### Goal of the exercise
Copy the rows below, swapping every "Identify" for "Find" and keeping everything else the same.

### Source material
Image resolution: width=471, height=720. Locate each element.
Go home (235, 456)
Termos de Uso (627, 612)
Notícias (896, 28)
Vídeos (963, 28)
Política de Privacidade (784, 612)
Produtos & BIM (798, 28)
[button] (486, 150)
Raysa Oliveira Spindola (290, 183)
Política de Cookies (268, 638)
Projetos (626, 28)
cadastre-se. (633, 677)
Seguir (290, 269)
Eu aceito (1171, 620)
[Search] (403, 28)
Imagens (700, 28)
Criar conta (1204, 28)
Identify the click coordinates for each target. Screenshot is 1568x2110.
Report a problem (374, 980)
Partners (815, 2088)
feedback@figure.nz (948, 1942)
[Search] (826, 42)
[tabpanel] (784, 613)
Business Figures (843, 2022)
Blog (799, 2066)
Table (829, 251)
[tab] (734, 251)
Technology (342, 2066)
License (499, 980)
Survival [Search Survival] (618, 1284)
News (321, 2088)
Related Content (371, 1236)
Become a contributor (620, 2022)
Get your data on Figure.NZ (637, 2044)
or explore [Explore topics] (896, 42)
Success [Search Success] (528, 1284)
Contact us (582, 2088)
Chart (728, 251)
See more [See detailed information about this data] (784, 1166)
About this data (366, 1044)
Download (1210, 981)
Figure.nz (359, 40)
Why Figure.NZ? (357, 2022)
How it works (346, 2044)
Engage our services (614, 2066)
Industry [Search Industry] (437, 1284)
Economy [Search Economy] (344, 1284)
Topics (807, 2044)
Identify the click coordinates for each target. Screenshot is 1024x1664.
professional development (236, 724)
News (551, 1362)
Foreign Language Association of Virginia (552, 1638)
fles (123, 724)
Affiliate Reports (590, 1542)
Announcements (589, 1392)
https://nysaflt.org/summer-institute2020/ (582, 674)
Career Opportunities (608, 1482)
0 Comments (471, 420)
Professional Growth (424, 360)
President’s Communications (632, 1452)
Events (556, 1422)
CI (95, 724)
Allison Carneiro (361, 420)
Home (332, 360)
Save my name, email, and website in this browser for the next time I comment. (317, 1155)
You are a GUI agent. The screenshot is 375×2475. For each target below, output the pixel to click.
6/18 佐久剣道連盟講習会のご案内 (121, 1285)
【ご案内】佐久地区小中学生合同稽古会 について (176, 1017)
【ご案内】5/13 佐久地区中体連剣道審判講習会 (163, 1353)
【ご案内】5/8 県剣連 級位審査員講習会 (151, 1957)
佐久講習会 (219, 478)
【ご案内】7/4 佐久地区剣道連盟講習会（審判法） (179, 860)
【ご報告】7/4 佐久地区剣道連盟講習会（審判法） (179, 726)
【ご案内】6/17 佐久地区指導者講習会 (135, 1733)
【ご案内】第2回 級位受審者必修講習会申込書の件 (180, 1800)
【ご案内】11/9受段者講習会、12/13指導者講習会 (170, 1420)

### Complete answer
Image resolution: width=471, height=720. Locate each element.
Go home (235, 456)
Termos de Uso (627, 612)
Notícias (896, 28)
Vídeos (963, 28)
Política de Privacidade (784, 612)
Produtos & BIM (798, 28)
[button] (486, 150)
Raysa Oliveira Spindola (290, 183)
Política de Cookies (268, 638)
Projetos (626, 28)
cadastre-se. (633, 677)
Seguir (290, 269)
Eu aceito (1171, 620)
[Search] (403, 28)
Imagens (700, 28)
Criar conta (1204, 28)
Find the click coordinates for each target. Screenshot is 1568x2110.
Report a problem (374, 980)
Partners (815, 2088)
feedback@figure.nz (948, 1942)
[Search] (826, 42)
[tabpanel] (784, 613)
Business Figures (843, 2022)
Blog (799, 2066)
Table (829, 251)
[tab] (734, 251)
Technology (342, 2066)
License (499, 980)
Survival [Search Survival] (618, 1284)
News (321, 2088)
Related Content (371, 1236)
Become a contributor (620, 2022)
Get your data on Figure.NZ (637, 2044)
or explore [Explore topics] (896, 42)
Success [Search Success] (528, 1284)
Contact us (582, 2088)
Chart (728, 251)
See more [See detailed information about this data] (784, 1166)
About this data (366, 1044)
Download (1210, 981)
Figure.nz (359, 40)
Why Figure.NZ? (357, 2022)
How it works (346, 2044)
Engage our services (614, 2066)
Industry [Search Industry] (437, 1284)
Economy [Search Economy] (344, 1284)
Topics (807, 2044)
Find the click coordinates for each target. Screenshot is 1024x1664.
professional development (236, 724)
News (551, 1362)
Foreign Language Association of Virginia (552, 1638)
fles (123, 724)
Affiliate Reports (590, 1542)
Announcements (589, 1392)
https://nysaflt.org/summer-institute2020/ (582, 674)
Career Opportunities (608, 1482)
0 Comments (471, 420)
Professional Growth (424, 360)
President’s Communications (632, 1452)
Events (556, 1422)
CI (95, 724)
Allison Carneiro (361, 420)
Home (332, 360)
Save my name, email, and website in this browser for the next time I comment. (317, 1155)
You are a GUI agent. The screenshot is 375×2475. For each target below, output the pixel to click.
6/18 佐久剣道連盟講習会のご案内 (121, 1285)
【ご案内】佐久地区小中学生合同稽古会 について (176, 1017)
【ご案内】5/13 佐久地区中体連剣道審判講習会 (163, 1353)
【ご案内】5/8 県剣連 級位審査員講習会 (151, 1957)
佐久講習会 (219, 478)
【ご案内】7/4 佐久地区剣道連盟講習会（審判法） (179, 860)
【ご報告】7/4 佐久地区剣道連盟講習会（審判法） (179, 726)
【ご案内】6/17 佐久地区指導者講習会 (135, 1733)
【ご案内】第2回 級位受審者必修講習会申込書の件 (180, 1800)
【ご案内】11/9受段者講習会、12/13指導者講習会 (170, 1420)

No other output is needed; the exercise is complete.